Task directions: Search the records for the string "agent", then copy each line that has it.

Data listing:

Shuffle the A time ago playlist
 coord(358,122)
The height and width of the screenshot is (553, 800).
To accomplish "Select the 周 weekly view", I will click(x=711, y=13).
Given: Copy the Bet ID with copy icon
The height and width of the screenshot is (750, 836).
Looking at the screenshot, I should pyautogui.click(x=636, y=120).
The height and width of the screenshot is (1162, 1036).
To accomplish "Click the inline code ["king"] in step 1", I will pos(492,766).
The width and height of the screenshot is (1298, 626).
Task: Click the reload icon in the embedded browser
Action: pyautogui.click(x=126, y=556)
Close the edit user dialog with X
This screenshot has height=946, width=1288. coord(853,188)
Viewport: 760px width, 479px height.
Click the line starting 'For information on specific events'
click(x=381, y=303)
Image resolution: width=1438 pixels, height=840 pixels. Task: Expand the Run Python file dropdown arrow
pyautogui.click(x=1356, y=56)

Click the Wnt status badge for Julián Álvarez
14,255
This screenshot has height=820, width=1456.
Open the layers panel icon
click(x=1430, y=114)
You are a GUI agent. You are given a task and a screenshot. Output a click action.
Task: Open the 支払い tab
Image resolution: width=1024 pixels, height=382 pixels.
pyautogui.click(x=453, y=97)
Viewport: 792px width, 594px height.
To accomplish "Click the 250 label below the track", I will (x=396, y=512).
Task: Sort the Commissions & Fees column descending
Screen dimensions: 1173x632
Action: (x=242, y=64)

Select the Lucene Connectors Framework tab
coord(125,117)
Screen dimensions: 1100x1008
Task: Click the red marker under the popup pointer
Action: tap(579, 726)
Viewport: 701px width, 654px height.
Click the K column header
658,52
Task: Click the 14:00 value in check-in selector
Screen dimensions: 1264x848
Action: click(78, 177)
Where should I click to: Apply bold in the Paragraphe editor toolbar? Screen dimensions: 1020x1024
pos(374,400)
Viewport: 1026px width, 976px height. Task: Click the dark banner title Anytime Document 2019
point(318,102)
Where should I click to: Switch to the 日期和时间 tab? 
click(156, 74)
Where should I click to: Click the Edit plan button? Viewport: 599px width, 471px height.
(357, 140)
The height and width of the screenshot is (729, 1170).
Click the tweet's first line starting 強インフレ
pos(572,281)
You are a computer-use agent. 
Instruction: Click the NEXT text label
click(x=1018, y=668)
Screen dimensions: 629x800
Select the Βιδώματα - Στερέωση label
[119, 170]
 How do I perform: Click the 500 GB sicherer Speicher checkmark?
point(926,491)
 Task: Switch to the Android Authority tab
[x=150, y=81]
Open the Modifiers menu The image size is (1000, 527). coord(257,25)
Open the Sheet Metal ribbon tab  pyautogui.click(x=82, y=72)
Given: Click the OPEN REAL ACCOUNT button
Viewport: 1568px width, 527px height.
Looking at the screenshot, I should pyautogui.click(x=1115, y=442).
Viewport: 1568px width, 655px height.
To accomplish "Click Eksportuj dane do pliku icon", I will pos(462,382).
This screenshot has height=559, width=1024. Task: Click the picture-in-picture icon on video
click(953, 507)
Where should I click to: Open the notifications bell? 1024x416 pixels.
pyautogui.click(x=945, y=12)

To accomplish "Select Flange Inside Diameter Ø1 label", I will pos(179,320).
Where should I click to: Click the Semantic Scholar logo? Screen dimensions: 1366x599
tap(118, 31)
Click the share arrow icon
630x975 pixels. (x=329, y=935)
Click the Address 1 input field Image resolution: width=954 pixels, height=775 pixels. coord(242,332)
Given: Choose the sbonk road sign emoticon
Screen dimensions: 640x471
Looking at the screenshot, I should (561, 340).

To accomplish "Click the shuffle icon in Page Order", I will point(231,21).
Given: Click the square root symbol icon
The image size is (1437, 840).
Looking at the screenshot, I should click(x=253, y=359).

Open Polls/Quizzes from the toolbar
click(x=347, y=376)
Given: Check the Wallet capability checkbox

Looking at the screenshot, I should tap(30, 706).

Output of the task:
You are a GUI agent. You are given a task and a screenshot. Output a click action.
You are a computer-use agent. 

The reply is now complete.